--- START MATERIAL SHOWN ---

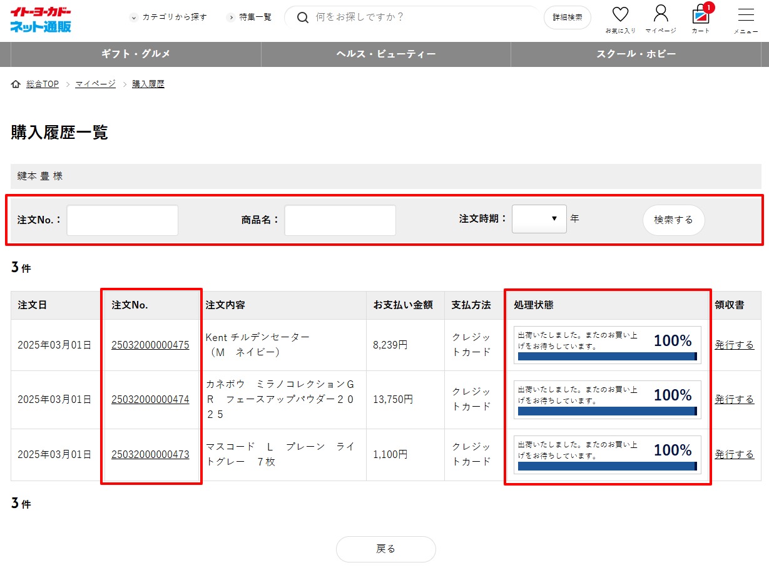Image resolution: width=769 pixels, height=570 pixels.
Task: Focus the 商品名 input field
Action: (340, 220)
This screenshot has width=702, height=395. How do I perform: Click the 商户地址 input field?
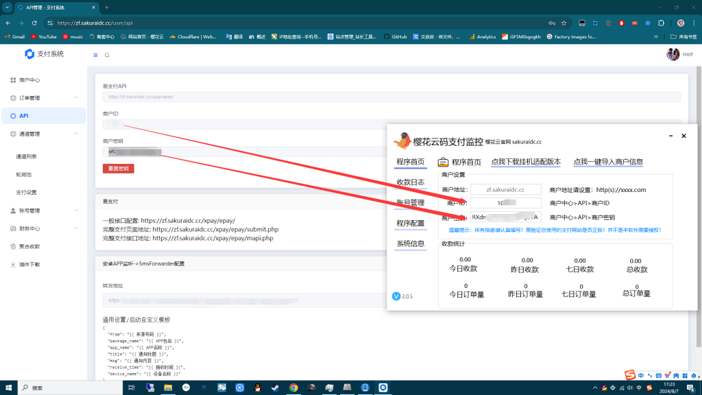(505, 189)
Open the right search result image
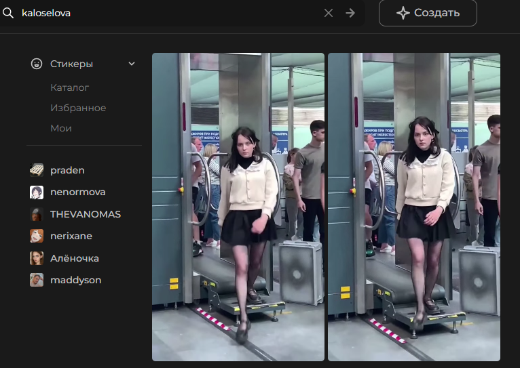The image size is (520, 368). [414, 207]
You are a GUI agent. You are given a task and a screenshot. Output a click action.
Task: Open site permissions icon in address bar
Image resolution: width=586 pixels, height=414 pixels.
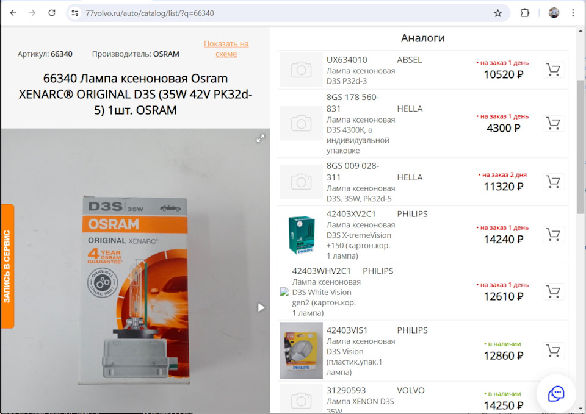pos(74,12)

--- END MATERIAL SHOWN ---

--- INSTRUCTION ---
Begin at the line that contains "You are a GUI" and stop at the end of the data. Write those lines out again with "click action" switched to "tap action" and everything else unchanged, leaving out the pictures.

--- EXERCISE SOLUTION ---
You are a GUI agent. You are given a task and a screenshot. Output a tap action.
Task: Open site permissions icon in address bar
Image resolution: width=586 pixels, height=414 pixels.
pos(74,12)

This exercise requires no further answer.